Line connections |
||
1 |
Flue gas inlet |
|
2 |
Flue gas outlet |
|
3 |
NH3-inlet |
General User Input Values Characteristic lines Physics Used Displays Example
Component 86 simulates a denitrogenization plant (SCR). Here, the fraction of nitrogen oxide (NO, NO2) is reduced in the flue gas by using ammonia (NH3) or a mixture containing ammonia. The scope of this reduction is determined by three characteristic lines.
The first characteristic line CRNO1 describes, how the fraction of the remaining nitrogen oxide (NOX2/NOX1) changes depending on the flue gas mass flow. This characteristic line refers to the nominal mass flow determined in the design calculation.

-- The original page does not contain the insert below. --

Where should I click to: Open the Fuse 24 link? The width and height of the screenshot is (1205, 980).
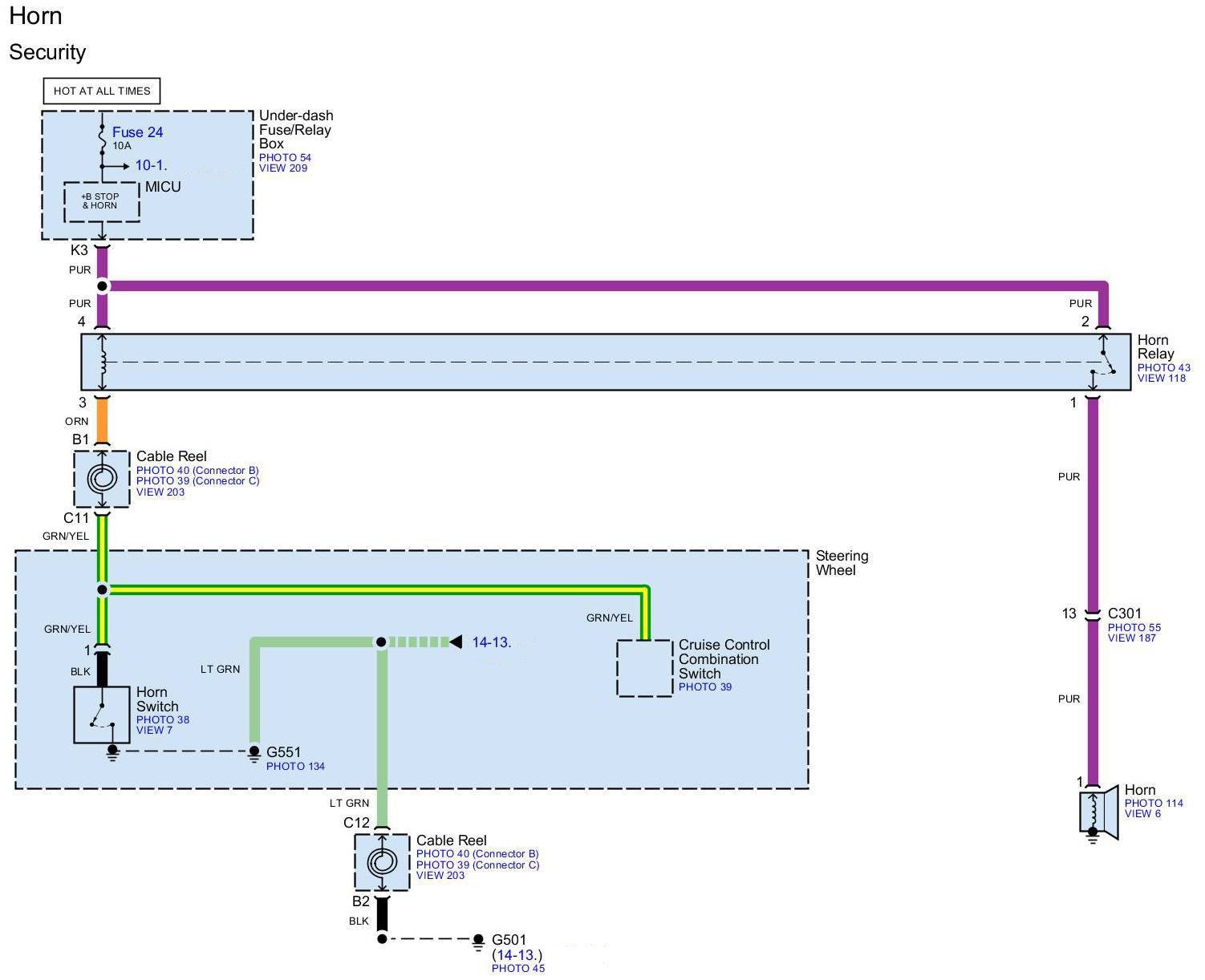coord(137,132)
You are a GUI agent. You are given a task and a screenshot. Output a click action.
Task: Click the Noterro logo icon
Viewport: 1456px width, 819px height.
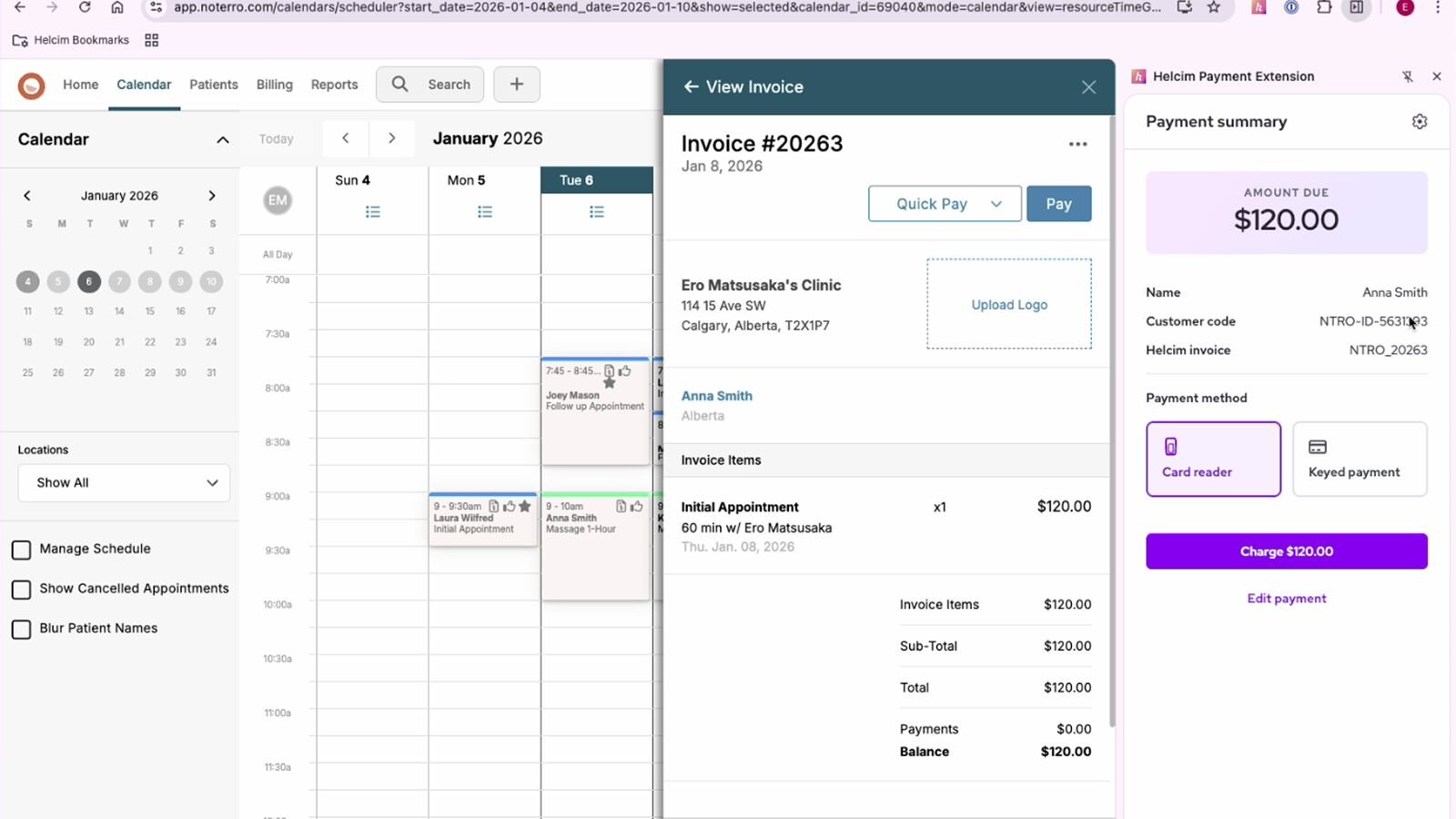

The second characteristic line CRNO2 describes, how the fraction of the remaining nitrogen oxide changes when the supply of ammonia is increased. The reference point of this characteristic line is the stoichiometric minimum of the ammonia quantity M3MIN, which is needed for the desired conversion (i.e. not the nominal mass flow!). This characteristic line needs to be defined only for values > 1. Caution: In case of this characteristic line the y-values must cover the entire possible range, because the program here searches the x-value for a given y. Especially, it should go asymptotically to infinity for small values of M3/M3MIN.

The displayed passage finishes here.